Watching the Rams successfully convert two 4th downs by using fake punts, I was reminded of this excellent article:
It discusses Oregon coach Chip Kelly's use of statistics in making in-game strategical decisions that may seem hyper-agressive but are statistically the proper decision. It predicts that complex statistical strategy, while often counterintuitive, will soon become commonplace in the NFL. Highlights of the article:
"What the average football fan doesn't realize is that Chip's play-calls (the fourth down tries, fake punts, two-point conversions, etc.) are almost always the correct mathematical decision.
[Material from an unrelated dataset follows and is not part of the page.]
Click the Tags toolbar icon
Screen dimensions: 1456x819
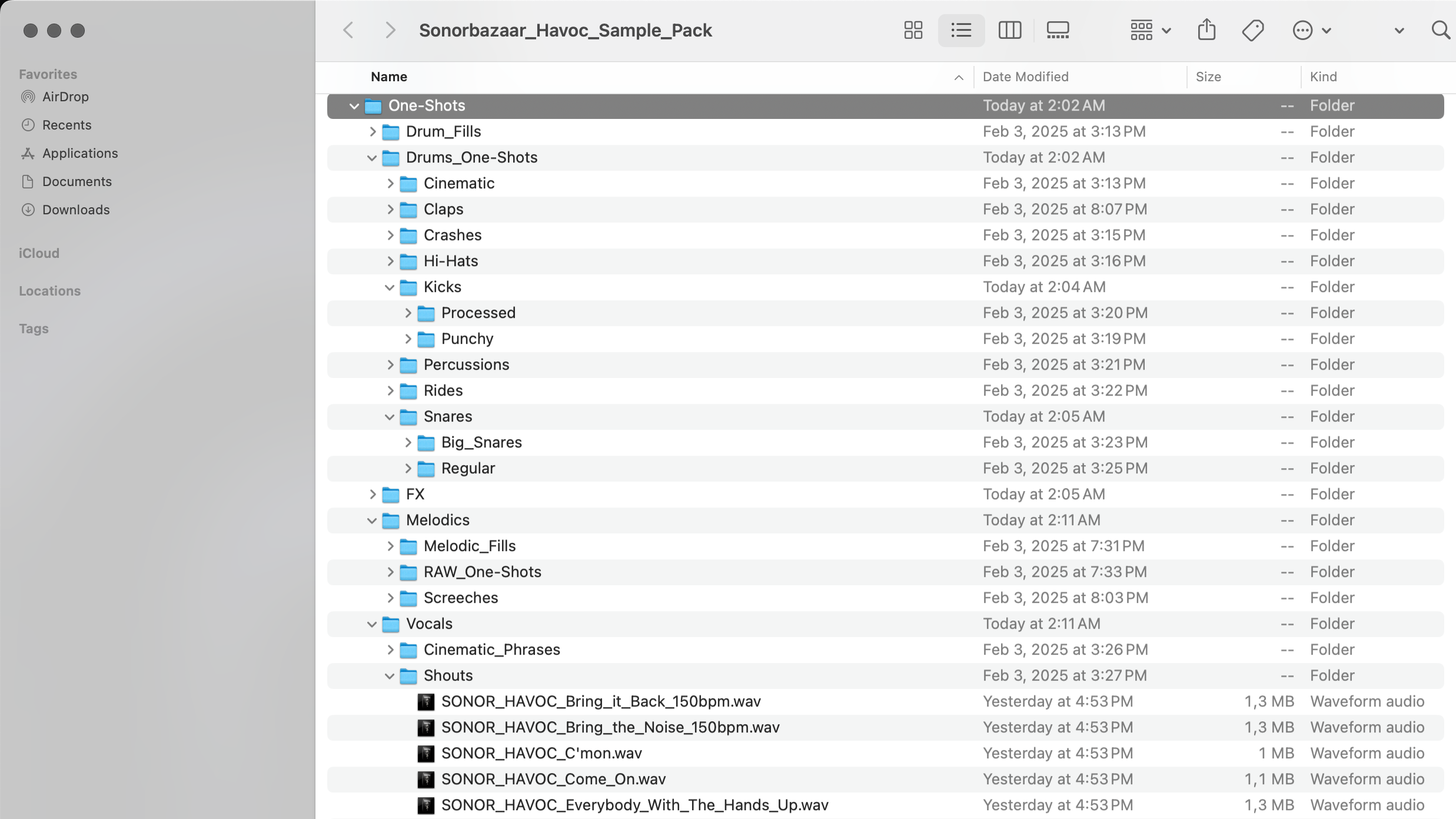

Like Paul DePodesta and Billy Beane did in baseball, Kelly's genius comes from exploiting arithmetic that other coaches are too naïve to acknowledge."
"Whenever Kelly does enter the [NFL], he'll play the game aggressively, with "aggressively" meaning in a mathematically logical fashion. By the end of the season every coach will be going for it on fourth down, attempting fake punts, fake field goals, two-point conversions, and they'll likely do all of this oblivious to the fact that there's astounding mathematical evidence supporting the decisions they're making."
"The average team's miscalculations account for approximately one loss per year."
"The numbers are so overwhelming that teams that kick field goals on fourth and short at the 20-yard line aren't just wrong, they're so wrong it's ludicrous."
"In reality a field goal kicker (like a punter) should only be used in times of desperation."
What do you think? The numbers don't lie? Or stats are for losers? Are we about to witness a mass movement away from decades-old "take the points" strategy? Or will tradition prevail? Is such use of statistical analysis a fad or is it here to stay?